Oltre all’imponente campagna vaccinale, dovendo fare un confronto con l’Italia e le famigerate zone colorate, come è stata gestita la pandemia per quello che concerne le restrizioni? In generale come viene percepita dall’estero la situazione del Bel Paese?
«Anche in UK c’era un sistema simile alle zone, chiamato “Tiering” ed è stato in funzione dopo il Lockdown di Novembre. Il governo ha però concluso subito che gli effetti sul contenimento del contagio non erano significativi anche a causa dello scoppio della variante inglese che ha portato ad una crescita esponenziale dei contagi durante il periodo natalizio. Di conseguenza, dall’inizio di gennaio siamo entrati di nuovo in lockdown. La situazione italiana era molto seguita durante la prima ondata poiché l’Italia era stato il primo paese europeo in cui l’epidemia di COVID è scoppiata. Oggi l’attenzione non è così specifica, tranne durante il periodo del cambio di governo. L’Italia viene guardata nel contesto europeo e non è considerata diversamente. La grandi domande che la gente in UK si fa è come l’Europa si sia fatta trovare impreparata sulla variante inglese, quando l’epidemia era diverse settimane indietro e l’impatto era visibile già in UK, e come mai non sia riuscita a vaccinare in maniera efficace, con i vari paesi che prendono decisioni contraddittorie, o indipendentemente approvano e usano nuovi vaccini».
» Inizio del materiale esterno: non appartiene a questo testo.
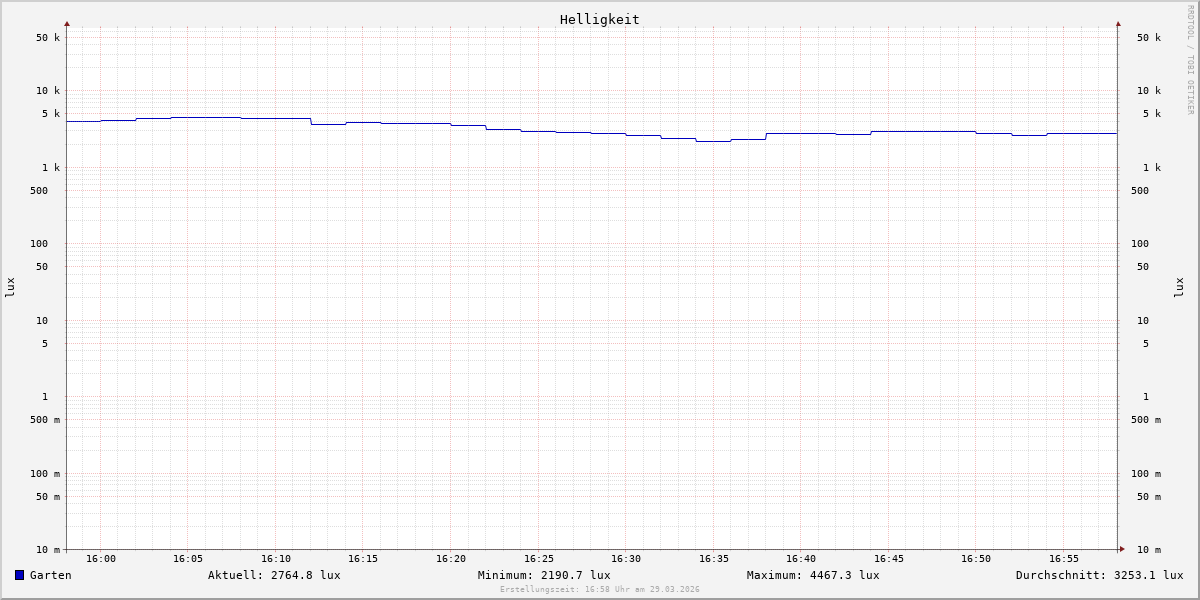
Task: Click the Minimum 2190.7 lux value
Action: click(x=544, y=575)
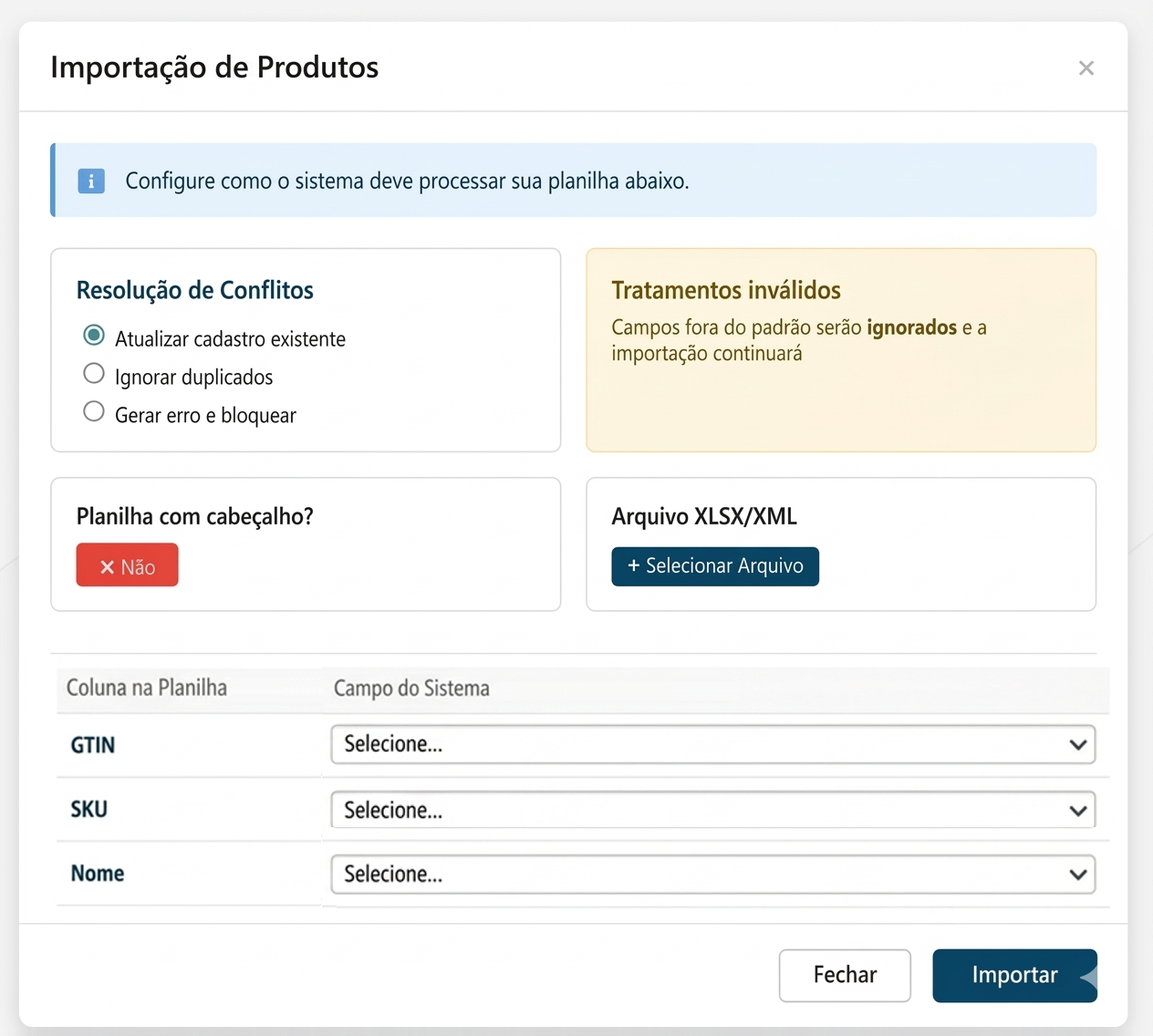Screen dimensions: 1153x1036
Task: Close the Importação de Produtos dialog
Action: point(1085,68)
Negli ultimi giorni diverse categorie lavorative sono scese in piazza lamentando la mancanza di ristori e tutele da parte dello Stato italiano. Quali sono state le strategie messe in campo dal governo Johnson?
«Il governo Johnson ha dovuto inventare un sistema di welfare e supporto che non esisteva, creando il “furlough” che è una specie di cassa integrazione e che garantisce l’80% dello stipendio mensile fino a un massimo di £2,500. Questo benefit è stato esteso a tutte le categorie, dai lavoratori dipendenti all’equivalente delle partite iva. L’unico requisito era avere una dichiarazione dei redditi su cui poter calcolare il reddito perso. Una volta fatta la richiesta, i soldi vengono pagati sui conti correnti il giorno dopo. Inoltre, sono stati anche garantiti dei prestiti alle imprese, di diverso genere e con diversi schemi di rientro. Tutto ciò ha aiutato tutte le categorie a sopravvivere, quando possibile. Inoltre, visto il protrarsi della pandemia, lo schema è stato rinnovato più volte e resterà in piedi fin quando il paese sarà riaperto e tutte le attività economiche potranno riprendere. La cosa determinante di questo supporto all’economia è stata comunque la certezza del supporto monetario e la regolarità dei pagamenti».